LLVM--#

Introduction to LLVM--#

LLVM-- is a subset of the LLVM intermediate representation. Our subset is heavily based on LLVMlite developed at the University of Pennsylvania, but is further customized to the specifics of the Compilation course at Aarhus University. This document outlines the structure of programs in the LLVM-- intermediate representation.

A minimal LLVM-- program#

The following is an example of a small LLVM-- program that returns number 42 as its result.

define i64 @main () {
 ret i64 42
}

This program can be compiled, executed, and inspected for the return value using the following sequence of shell commands.

$ clang program.ll
$ ./a.out
$ echo $?
42

Here, clang invokes the LLVM compiler, assuming that the source file is program.ll. Because we do not specify any options to clang, the compiler uses the default name a.out for the generated executable. After invoking the executable, the OS stores its return value in the $? shell variable, and we print out the exit code using the echo shell command.[1]

Identifiers#

LLVM-- differentiates between two kinds of identifiers: global and local. Global identifiers start with the @ symbol and are used for the definitions of global data definitions and functions. Identifiers that start with the % symbol are used for the names of registers, named type definitions (see below), and for referring to the labels in branch instructions. LLVM registers, e.g., %x, %y are local to each function. There is no limit on the number of registers in a function.

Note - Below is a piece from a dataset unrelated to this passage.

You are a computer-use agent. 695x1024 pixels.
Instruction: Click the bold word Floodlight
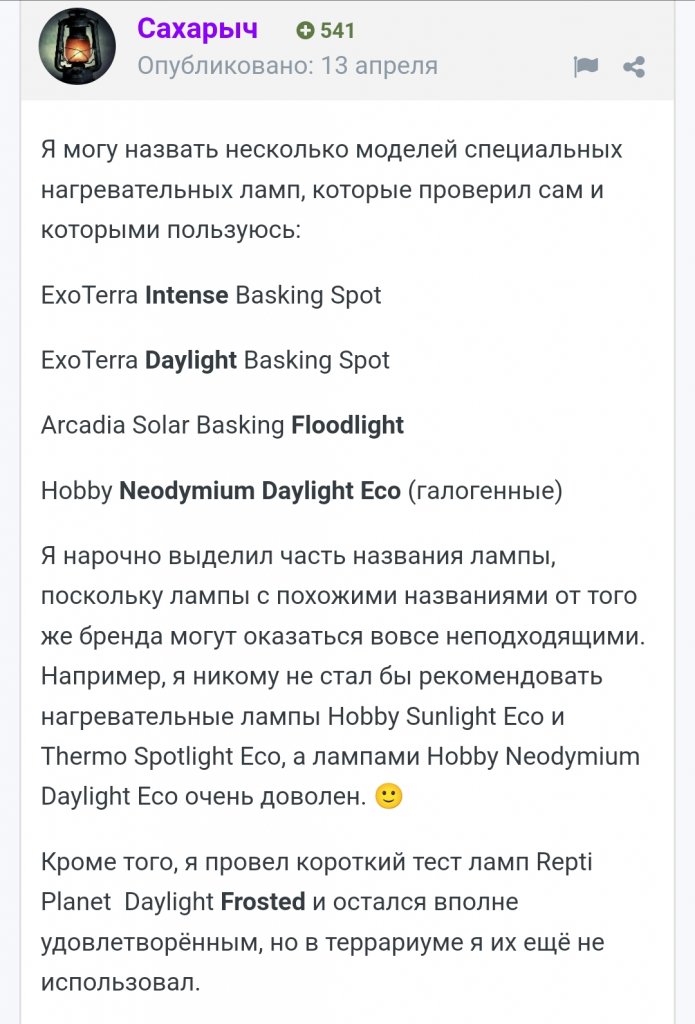tap(348, 425)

On implicit registers in full LLVM

Note that full LLVM supports implicit register naming scheme (%0, %1, …) for function arguments and labels. Our subset requires all arguments and labels to be explicitly named.

Types#

LLVM is a typed intermediate language. In our subset, we distinguish between single value types, such as integers and pointers, and aggregate types, such as structures and arrays. Additionally, we can define named types. Finally, we distinguish a special void type used in function declarations.

Single value types#

Single value types include integers and pointers.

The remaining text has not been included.